Islam und Moderne - Ein Widerspruch?


Marwan Abou Taam, Mouhanad Korchide und der Moderator Aladdin Sarhan (v. li.)
© Copyright KWI, Foto: Alexander Muchnik
Durch die Migration von Muslimen nach Europa hat die Frage nach einer Vereinbarkeit von Islam und Moderne noch mehr an Gewicht gewonnen. Auch in Deutschland sind muslimische Intellektuelle bestrebt, neue Konzepte im Verhältnis und Kompromisse zwischen „religiös“ und „weltlich“ zu wagen und humanistisch geprägte, theologische Zugänge zu schaffen, die eine Versöhnung zwischen Islam und Moderne ermöglichen. Bislang waren diese Bestrebungen sowohl in islamisch geprägten Gesellschaften als auch in der europäischen Diaspora jedoch nur von begrenztem Erfolg. Warum ist das so und wie kann ein zeitgemäßes Islamverständnis aussehen? Dieser Frage ging das Symposion "Islam und Moderne" am 17. Mai 2018 im Kulturwissenschaftlichen Institut Essen (KWI) nach. Eingeladen hatten das KWI unter Federführung von Friedrich Jaeger, das Muslimische Forum Deutschland (MFD) und die Evangelische Akademie im Rheinland.

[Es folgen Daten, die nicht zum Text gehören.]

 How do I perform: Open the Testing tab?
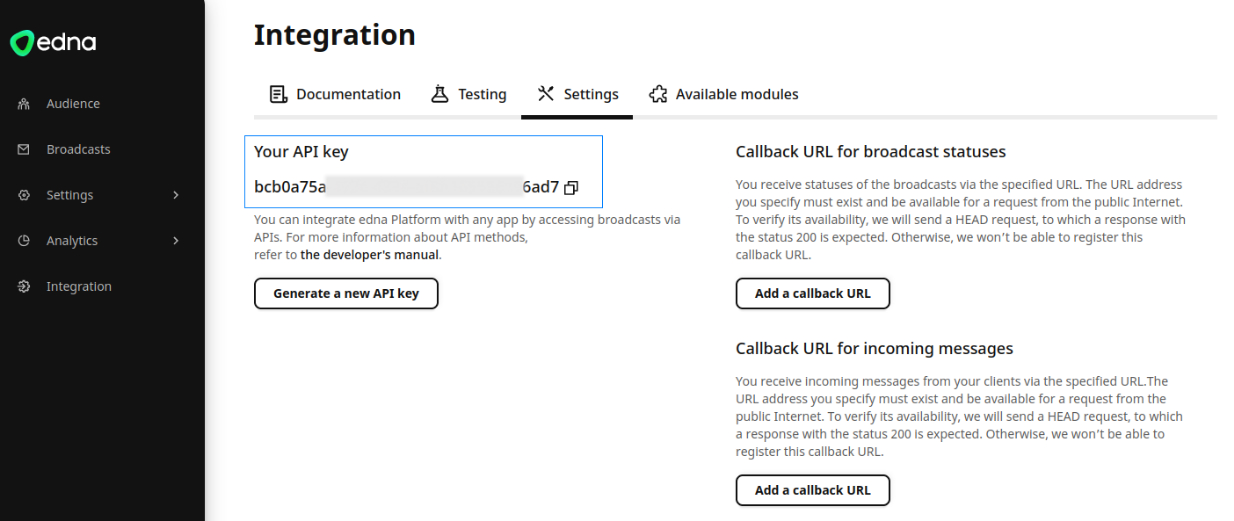coord(468,94)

Aus interreligiöser, soziologischer und theologischer Perspektive setzten sich Marwan Abou Taam vom Muslimischen Forum Deutschland und der Islamwissenschaftler Mouhanad Korchide vom Zentrum für Religiöse Studien, Münster, mit einem zeitgenmäßen Islamverständnis auseinander. Der Abend schloss mit einem Vortrag des ehemaligen KWI-Direktors Jörn Rüsen zu „Religion im säkularen Kontext der Moderne – Konfliktpotentiale und Humanisierungschancen."